# Word of the Day: Persnickety



## Ruthanne (Jun 11, 2021)

_persnickety meaning_: 1. giving too much attention to small details that are not important in a way that annoys others….


----------



## Capt Lightning (Jun 11, 2021)

We leave out the "s" and say "*pernickety* " in he UK.


----------



## Aunt Marg (Jun 11, 2021)

Persnickety: placing too much emphasis on trivial or minor details; fussy.
"_*she's very persnickety about her food*_"

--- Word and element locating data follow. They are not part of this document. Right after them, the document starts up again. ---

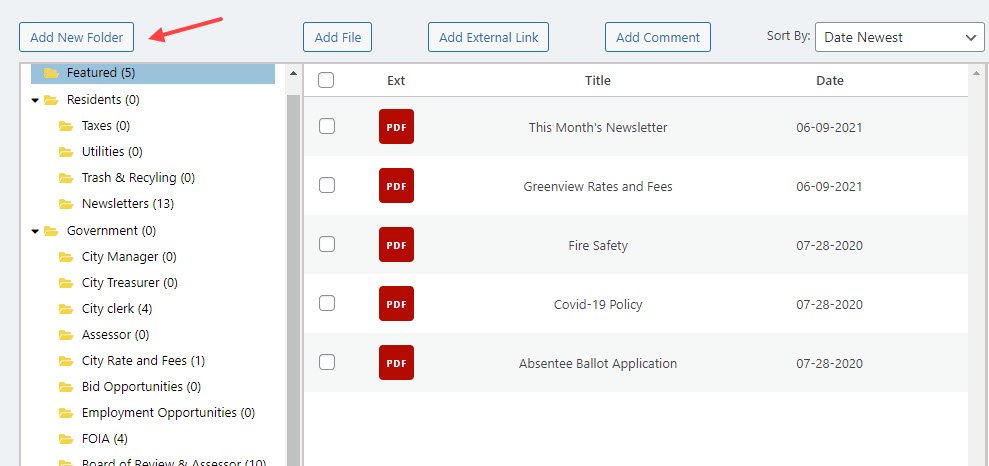Click the Taxes folder icon
The height and width of the screenshot is (466, 989).
click(x=66, y=125)
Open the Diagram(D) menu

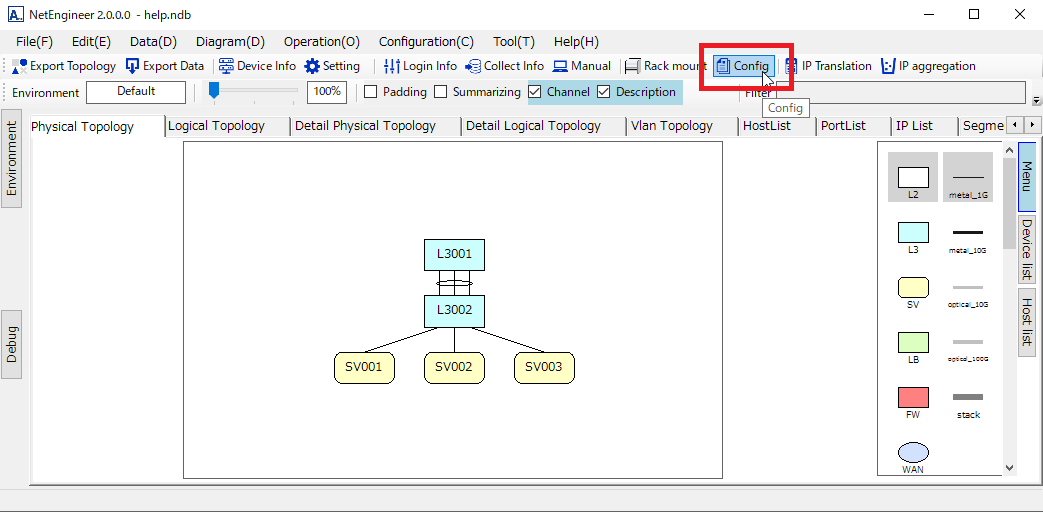pyautogui.click(x=230, y=42)
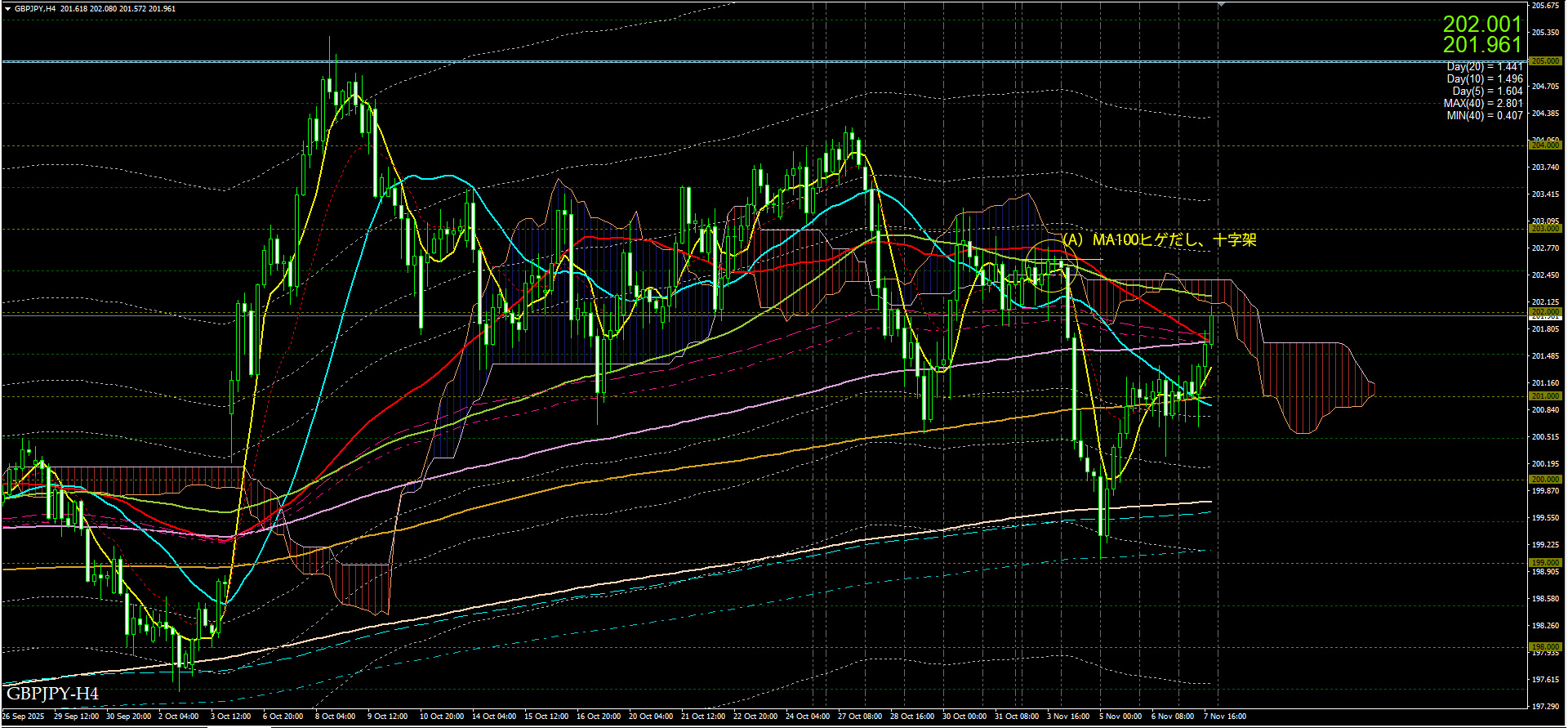The height and width of the screenshot is (728, 1568).
Task: Click the large green 202.001 price readout
Action: [1481, 25]
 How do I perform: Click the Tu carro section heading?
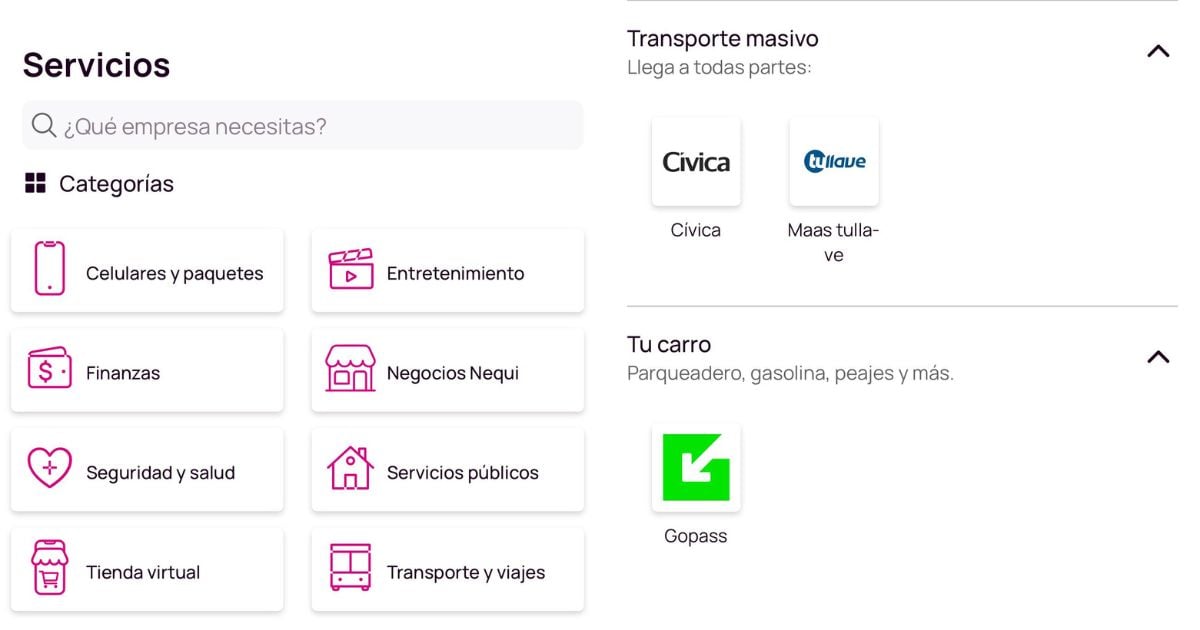(669, 345)
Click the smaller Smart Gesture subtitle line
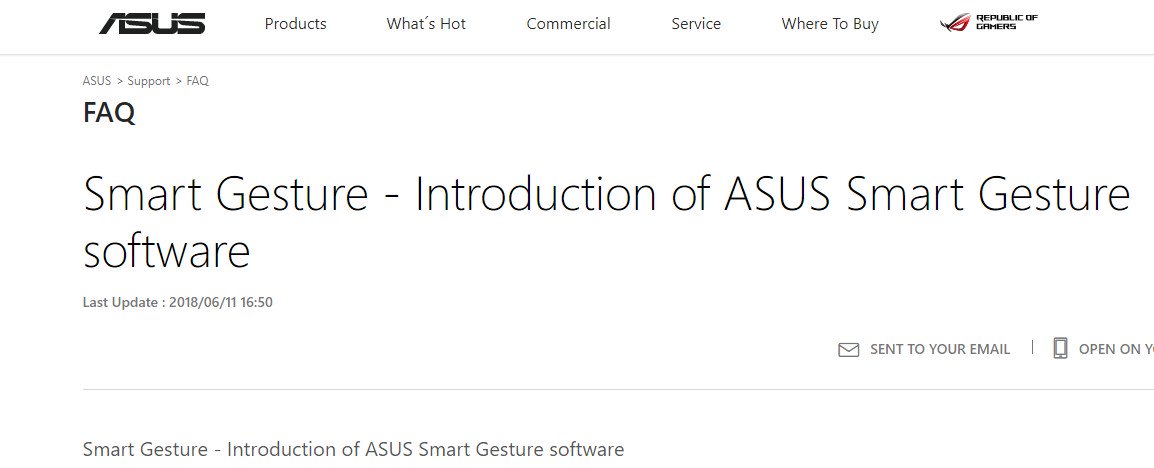 coord(353,449)
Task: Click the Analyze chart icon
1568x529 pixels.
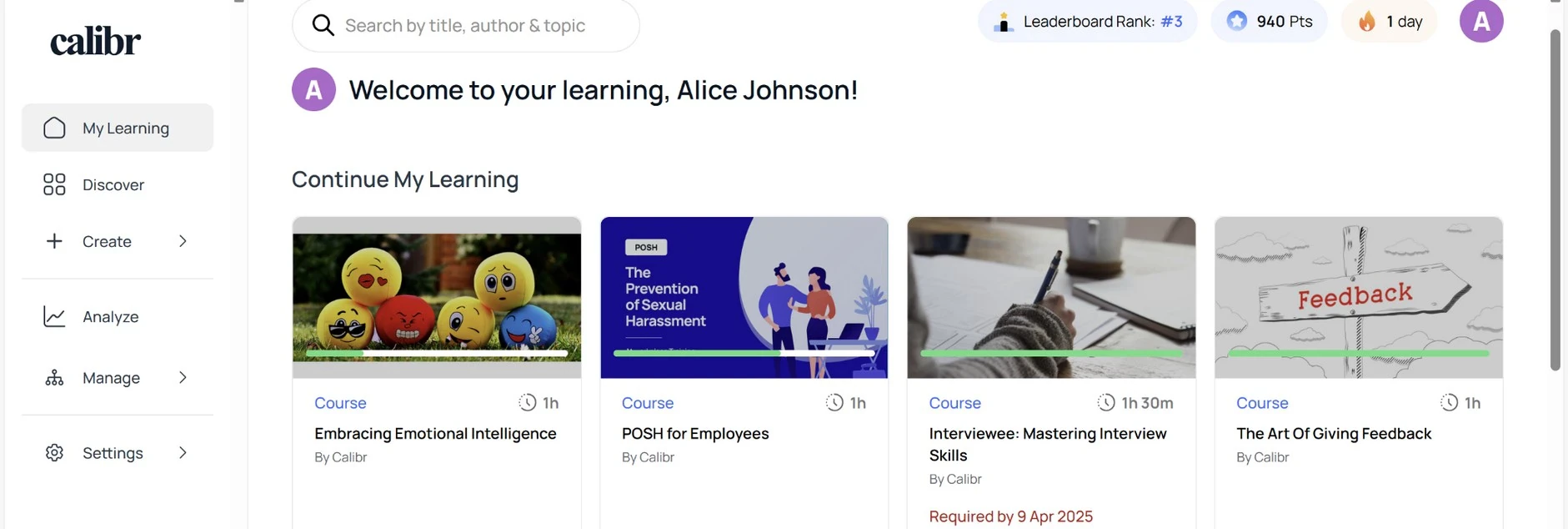Action: tap(54, 317)
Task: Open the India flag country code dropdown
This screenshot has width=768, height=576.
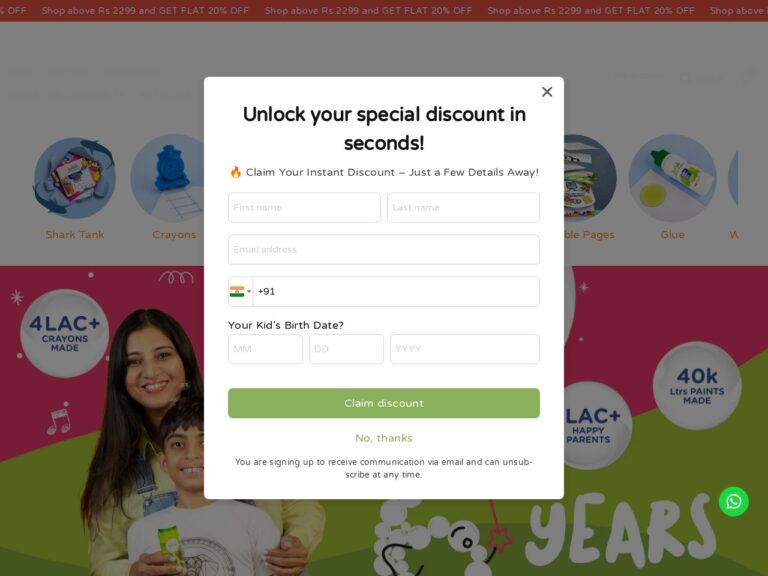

Requiring a particularly precise or careful approach.
"_*it's hard to find a film more persnickety and difficult to use than black-and-white infrared*_"


----------



## Kaila (Jun 11, 2021)

This computer keyboard is more _persnickety _, than others I've used in the past.


----------



## Kaila (Jun 11, 2021)

It seems positive, to me, to be a _little_ persnickety about foods, 

but not so persnickety, that neither I nor anyone else in the vicinity can enjoy eating.


----------



## RubyK (Jun 11, 2021)

I think nowdays we call persnickety OCD. 

@Capt Lightning ~ pernickety sounds strange to me without the s.


----------



## Sliverfox (Jun 11, 2021)

I confess to being persnickety.


----------